▸ ABOUT THIS TASK: Once you find the line with "The image size is (800, 480)." in the listing below, please repeat it and every later line exactly, through the last one, without pictures.
----- SOURCE DATA -----
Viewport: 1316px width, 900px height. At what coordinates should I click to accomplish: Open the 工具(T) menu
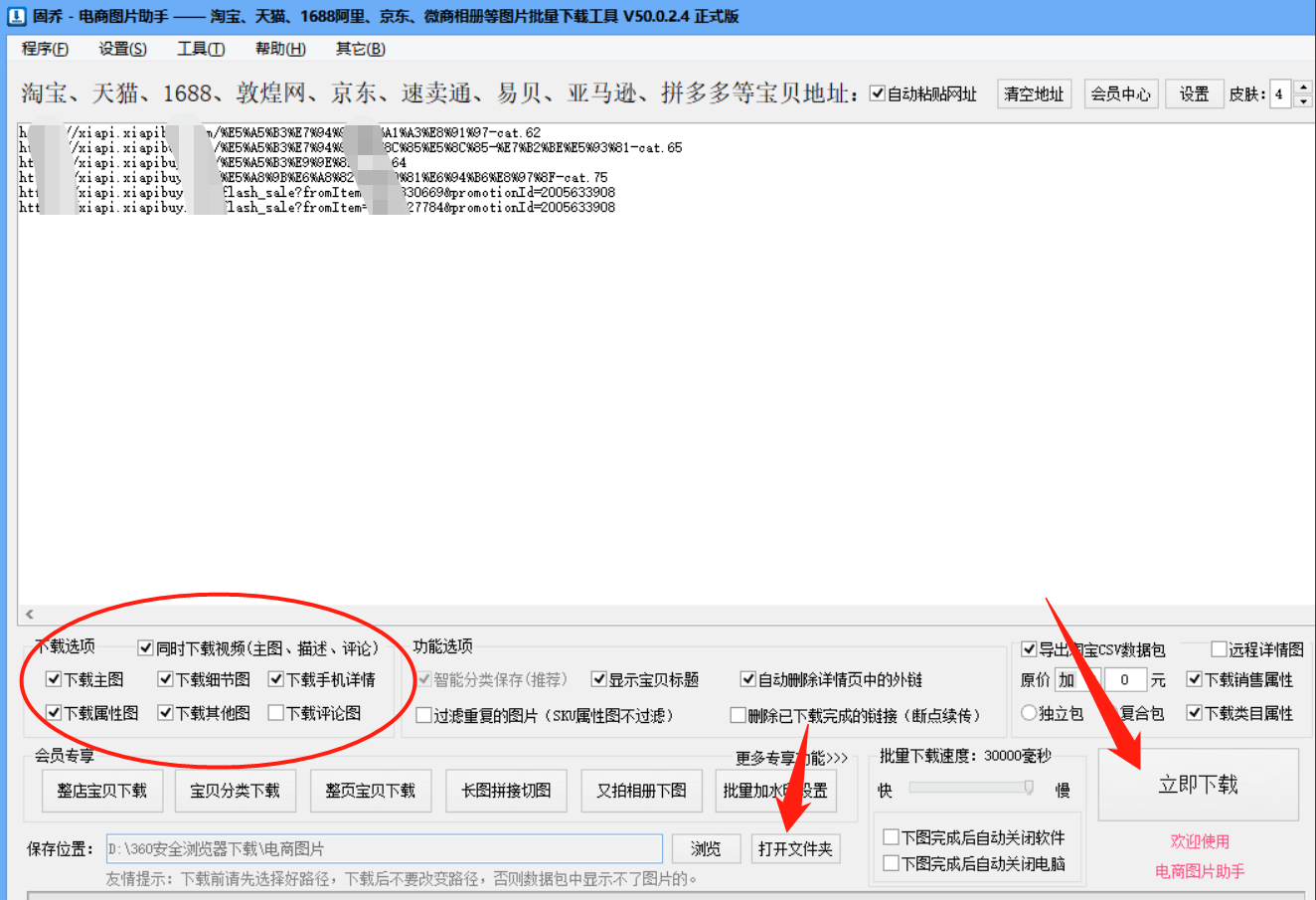[200, 49]
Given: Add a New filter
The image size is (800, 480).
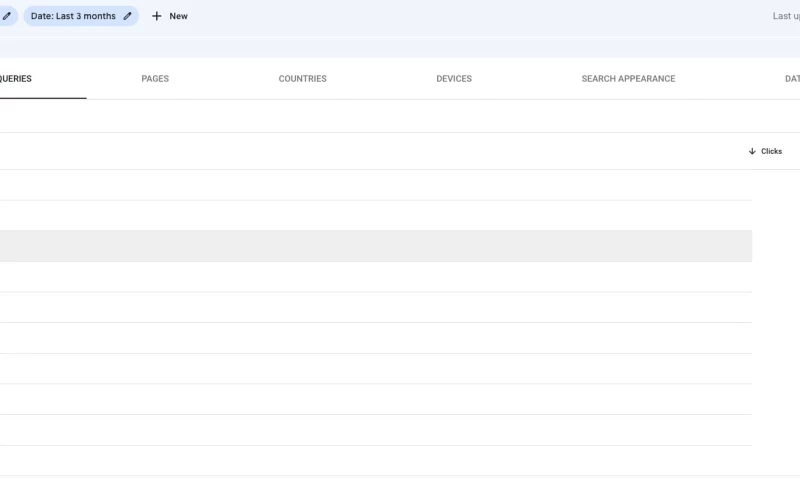Looking at the screenshot, I should (170, 16).
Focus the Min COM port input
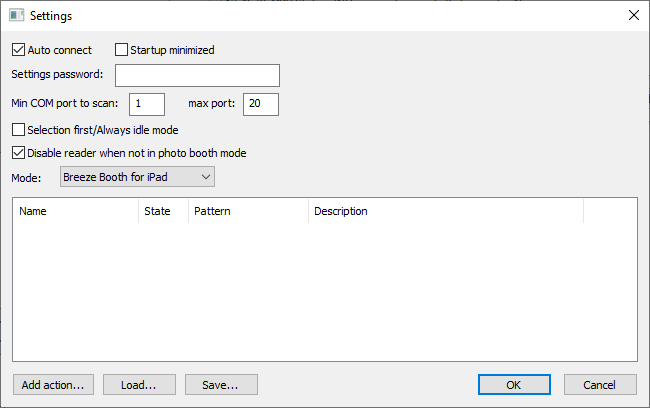This screenshot has width=650, height=408. point(146,104)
-----
▸ FINAL ANSWER:
The image size is (800, 480).
Looking at the screenshot, I should (170, 16).
Focus the Min COM port input
This screenshot has width=650, height=408. point(146,104)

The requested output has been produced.